I then paid attention to my food stockpile - it was choked with stones, copper ore and the unprocessed fish one of my dwarves had been gathering. Apparently, no one considered clearing up the debris to make room. I set up another stockpile outside a minute later - the plump helmets there braved flies and constant rain without so much as wincing.
I'd like to ask that dwarves use stockpiles more intelligently, knowing when inappropriate items (such as the stones left behind after excavation) can be safely cleared and replaced with useful objects.
Also, this is the second time a dwarf placed down a floodgate while standing on the wrong end of the tunnel, and got himself locked out as a consequence. Perhaps a bit of pathfinding ought to determine where he needs to stand? I don't see any circumstances when the player would want to deliberately shut his dwarves off from the surface, unless he was struggling with a really troublesome siege. I'd mention that another dwarf got stuck on the other side of another floodgate a few minutes later, while digging a trench to the first floodgate.

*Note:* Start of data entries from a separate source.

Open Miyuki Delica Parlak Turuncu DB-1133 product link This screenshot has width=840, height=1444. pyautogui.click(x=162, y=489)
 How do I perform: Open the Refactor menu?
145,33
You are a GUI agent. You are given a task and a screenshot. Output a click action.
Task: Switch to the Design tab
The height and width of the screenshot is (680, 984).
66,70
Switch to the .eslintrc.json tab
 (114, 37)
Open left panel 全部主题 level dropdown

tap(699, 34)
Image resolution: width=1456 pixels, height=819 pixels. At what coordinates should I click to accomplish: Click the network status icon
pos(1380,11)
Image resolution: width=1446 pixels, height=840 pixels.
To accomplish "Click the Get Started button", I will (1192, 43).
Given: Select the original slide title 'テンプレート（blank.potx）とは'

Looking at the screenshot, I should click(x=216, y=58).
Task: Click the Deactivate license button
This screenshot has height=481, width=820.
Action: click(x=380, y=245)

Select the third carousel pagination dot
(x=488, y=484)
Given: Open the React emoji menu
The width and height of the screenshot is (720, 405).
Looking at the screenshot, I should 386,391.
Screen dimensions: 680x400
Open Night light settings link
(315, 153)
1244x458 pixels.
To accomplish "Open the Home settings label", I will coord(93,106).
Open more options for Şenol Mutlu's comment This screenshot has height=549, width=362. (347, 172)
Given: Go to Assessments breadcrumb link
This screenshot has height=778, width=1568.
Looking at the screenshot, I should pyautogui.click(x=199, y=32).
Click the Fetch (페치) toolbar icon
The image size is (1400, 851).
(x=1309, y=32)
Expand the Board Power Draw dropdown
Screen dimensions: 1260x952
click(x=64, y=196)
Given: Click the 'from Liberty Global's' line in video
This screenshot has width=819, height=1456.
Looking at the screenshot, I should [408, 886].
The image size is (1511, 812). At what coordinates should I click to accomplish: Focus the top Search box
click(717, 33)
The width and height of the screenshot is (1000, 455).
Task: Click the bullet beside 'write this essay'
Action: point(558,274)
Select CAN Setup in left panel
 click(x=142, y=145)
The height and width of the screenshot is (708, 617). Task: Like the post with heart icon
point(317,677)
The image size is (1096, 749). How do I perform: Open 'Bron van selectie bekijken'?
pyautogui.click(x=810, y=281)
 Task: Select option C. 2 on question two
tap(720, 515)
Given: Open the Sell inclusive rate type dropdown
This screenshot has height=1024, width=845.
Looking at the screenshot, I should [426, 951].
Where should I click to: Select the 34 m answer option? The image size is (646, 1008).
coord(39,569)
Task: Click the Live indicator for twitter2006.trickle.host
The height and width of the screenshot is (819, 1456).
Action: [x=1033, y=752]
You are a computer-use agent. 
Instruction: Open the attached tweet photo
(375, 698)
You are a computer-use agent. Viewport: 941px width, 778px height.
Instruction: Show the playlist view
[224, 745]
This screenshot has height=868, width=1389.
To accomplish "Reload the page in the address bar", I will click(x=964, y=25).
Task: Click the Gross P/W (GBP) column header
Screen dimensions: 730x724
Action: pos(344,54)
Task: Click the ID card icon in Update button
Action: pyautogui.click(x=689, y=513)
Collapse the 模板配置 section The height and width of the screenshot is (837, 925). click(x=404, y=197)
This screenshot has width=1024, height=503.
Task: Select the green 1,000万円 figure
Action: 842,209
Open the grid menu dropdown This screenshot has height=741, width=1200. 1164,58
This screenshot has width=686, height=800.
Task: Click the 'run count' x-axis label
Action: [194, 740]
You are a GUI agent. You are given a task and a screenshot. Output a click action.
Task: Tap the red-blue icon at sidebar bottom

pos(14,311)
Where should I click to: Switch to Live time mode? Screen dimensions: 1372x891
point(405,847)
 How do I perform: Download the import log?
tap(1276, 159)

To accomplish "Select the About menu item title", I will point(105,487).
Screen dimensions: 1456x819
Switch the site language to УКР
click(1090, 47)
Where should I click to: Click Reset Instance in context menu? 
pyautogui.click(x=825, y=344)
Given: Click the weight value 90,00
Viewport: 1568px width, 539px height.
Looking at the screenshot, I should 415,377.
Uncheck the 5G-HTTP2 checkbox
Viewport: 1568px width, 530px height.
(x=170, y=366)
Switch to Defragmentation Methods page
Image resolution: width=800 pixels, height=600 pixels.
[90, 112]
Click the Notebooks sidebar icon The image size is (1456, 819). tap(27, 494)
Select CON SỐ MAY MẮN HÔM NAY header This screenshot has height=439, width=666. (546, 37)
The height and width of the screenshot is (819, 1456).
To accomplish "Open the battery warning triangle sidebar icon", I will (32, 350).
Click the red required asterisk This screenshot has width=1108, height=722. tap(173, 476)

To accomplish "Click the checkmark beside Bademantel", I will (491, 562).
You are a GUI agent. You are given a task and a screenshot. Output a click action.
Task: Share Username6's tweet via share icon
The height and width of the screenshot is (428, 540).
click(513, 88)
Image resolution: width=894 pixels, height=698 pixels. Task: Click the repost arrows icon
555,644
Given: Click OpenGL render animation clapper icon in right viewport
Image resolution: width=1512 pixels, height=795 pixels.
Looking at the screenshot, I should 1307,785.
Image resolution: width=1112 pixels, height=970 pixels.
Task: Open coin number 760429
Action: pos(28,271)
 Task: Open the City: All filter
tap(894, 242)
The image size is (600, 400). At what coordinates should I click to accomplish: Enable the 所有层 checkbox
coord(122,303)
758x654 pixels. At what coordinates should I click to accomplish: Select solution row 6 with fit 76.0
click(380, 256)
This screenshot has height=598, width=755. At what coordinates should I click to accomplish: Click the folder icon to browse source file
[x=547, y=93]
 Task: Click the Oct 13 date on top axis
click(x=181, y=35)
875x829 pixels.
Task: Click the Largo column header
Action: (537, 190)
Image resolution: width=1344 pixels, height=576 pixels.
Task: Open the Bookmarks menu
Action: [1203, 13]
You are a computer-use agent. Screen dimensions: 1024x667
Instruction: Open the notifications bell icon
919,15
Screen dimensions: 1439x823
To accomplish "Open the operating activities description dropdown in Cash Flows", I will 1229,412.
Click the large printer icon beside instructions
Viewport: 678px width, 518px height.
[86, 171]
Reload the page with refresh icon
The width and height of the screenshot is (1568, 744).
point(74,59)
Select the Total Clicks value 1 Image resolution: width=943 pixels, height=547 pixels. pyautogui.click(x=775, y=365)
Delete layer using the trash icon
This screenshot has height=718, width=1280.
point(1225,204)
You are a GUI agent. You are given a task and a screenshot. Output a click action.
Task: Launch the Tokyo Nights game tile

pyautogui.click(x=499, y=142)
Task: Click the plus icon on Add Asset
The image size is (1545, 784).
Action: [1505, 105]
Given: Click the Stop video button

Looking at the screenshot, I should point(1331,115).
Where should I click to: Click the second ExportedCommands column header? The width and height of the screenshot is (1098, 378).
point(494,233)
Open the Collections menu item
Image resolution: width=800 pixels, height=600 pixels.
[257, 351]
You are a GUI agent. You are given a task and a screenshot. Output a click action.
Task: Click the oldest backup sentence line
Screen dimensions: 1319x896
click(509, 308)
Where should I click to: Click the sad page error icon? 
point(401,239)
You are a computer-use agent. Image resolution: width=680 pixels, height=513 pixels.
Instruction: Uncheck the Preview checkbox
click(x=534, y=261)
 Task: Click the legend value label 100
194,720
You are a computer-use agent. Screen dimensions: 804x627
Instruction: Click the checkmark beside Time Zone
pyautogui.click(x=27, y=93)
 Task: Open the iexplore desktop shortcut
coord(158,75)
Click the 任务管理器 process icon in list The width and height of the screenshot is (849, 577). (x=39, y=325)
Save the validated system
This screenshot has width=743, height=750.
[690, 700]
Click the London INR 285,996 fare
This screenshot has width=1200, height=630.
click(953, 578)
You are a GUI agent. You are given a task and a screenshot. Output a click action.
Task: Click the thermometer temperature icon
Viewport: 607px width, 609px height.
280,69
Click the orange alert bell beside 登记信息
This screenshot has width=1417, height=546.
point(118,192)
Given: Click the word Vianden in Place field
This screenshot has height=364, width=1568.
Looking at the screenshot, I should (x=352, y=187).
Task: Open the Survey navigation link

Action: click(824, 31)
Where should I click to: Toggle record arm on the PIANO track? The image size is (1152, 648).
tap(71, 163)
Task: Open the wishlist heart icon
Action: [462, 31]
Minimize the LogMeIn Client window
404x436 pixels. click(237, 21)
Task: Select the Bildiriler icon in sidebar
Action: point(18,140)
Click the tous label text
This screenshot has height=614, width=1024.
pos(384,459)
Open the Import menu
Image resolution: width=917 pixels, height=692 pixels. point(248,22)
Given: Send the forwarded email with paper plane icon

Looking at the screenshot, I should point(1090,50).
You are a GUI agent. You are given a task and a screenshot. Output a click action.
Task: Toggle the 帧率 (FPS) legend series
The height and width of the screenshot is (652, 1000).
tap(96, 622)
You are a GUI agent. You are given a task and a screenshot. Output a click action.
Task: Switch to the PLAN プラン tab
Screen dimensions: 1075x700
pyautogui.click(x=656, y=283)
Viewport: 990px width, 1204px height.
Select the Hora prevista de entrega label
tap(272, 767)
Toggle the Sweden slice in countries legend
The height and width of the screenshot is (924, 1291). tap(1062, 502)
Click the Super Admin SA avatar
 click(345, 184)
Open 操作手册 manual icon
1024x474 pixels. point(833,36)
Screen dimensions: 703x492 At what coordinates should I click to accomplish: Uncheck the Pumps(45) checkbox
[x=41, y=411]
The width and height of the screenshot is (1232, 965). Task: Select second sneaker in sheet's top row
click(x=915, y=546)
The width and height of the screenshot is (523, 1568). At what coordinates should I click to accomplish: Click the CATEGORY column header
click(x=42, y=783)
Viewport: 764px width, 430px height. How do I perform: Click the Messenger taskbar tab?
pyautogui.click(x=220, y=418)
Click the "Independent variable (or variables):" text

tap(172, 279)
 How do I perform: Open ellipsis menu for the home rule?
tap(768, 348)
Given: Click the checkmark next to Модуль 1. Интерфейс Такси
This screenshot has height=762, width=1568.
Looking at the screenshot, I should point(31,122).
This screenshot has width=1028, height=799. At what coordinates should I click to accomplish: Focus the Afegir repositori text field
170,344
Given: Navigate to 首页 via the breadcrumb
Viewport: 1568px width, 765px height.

[ August 19, 2006: Message edited by: Anvilsmith ]
I hope that clears things up.
quote:
Did you have enough room in your mining stockpile? Dwarves won't move stones, ore, and so forth unless they have someplace to put it.
Maybe I'm just being needlessly steadfast in my opinion, though. It again seems like I'm the only one who waits until things are clear before building things or designating piles. =)
It would be nice if it could prioritize haul tasks that are blocking something, though, and/or a "clear space" task you could toggle.